Het hof constateert verder wel dat de moeder veel angst heeft voor de vader en hem wantrouwt, daarnaast maakt zij zich ernstig zorgen over [de minderjarige2] . De vader voelt zich onmachtig hetgeen frustratie oproept. De strijd tussen de ouders heeft een enorme impact op [de minderjarige2] .
[de minderjarige2] begrijpt waarom ze niet bij de moeder kan wonen, maar ze begrijpt niet waarom de moeder moeite heeft met haar plaatsing bij de vader.
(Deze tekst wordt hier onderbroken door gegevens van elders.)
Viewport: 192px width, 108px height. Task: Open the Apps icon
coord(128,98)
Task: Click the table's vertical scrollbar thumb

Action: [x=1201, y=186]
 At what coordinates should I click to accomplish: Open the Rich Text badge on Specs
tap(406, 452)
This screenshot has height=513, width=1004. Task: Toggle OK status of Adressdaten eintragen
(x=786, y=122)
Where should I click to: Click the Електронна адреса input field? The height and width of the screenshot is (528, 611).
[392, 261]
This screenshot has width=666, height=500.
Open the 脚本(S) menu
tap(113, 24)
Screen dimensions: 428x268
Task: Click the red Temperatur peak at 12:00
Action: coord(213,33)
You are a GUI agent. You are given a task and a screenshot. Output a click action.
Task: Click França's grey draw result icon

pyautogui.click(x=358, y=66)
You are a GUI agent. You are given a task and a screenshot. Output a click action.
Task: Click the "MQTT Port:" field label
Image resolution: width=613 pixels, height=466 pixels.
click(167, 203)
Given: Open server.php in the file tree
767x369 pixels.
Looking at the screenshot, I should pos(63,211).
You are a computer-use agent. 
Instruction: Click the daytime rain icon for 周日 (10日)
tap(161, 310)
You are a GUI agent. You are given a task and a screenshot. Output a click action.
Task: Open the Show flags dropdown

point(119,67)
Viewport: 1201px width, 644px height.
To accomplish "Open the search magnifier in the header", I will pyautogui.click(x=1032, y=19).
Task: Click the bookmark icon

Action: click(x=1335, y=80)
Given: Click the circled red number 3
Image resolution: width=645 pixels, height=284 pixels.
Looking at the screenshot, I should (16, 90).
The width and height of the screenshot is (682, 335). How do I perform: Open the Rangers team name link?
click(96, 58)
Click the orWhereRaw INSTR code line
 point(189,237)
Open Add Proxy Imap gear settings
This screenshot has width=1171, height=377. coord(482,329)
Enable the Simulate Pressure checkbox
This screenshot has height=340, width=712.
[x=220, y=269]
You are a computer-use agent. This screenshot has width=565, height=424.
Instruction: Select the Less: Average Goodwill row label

Ook bestaat er voor [de minderjarige2] veel onduidelijkheid over de zorgregeling tussen haar en de moeder en het contact tussen [de minderjarige2] , [de minderjarige3] en [de minderjarige1] . Zij heeft hier last van. Het hof acht het van belang dat hier op korte termijn duidelijkheid over komt. Hierin ligt ook een belangrijke taak voor de vader, die zich zal moeten onthouden van negatieve uitlatingen over de moeder in het bijzijn van de kinderen en [de minderjarige2] zal moeten blijven stimuleren om het contact met haar moeder aan te gaan.
5.9
Het hof legt in een afzonderlijke brief aan [de minderjarige2] uit welke beslissing het hof heeft genomen.

6.De slotsom

Op grond van hetgeen hiervoor is overwogen dient het hof de bestreden beschikking, voor zover aan zijn oordeel onderworpen, te bekrachtigen.

7.De beslissing

Het hof, beschikkende in hoger beroep:
bekrachtigt de beschikking van de kinderrechter in de rechtbank Midden-Nederland van 22 september 2023;
wijst het overige verzochte af.
Deze beschikking is gegeven door mrs. D.J.M. van de Voort, J.B. de Groot en K. Mans, bijgestaan door mr. K.E. Vaartjes- de Wit als griffier, is bij afwezigheid van de voorzitter getekend door mr. J.B. de Groot, en is op 13 februari 2024 uitgesproken in het openbaar in tegenwoordigheid van de griffier.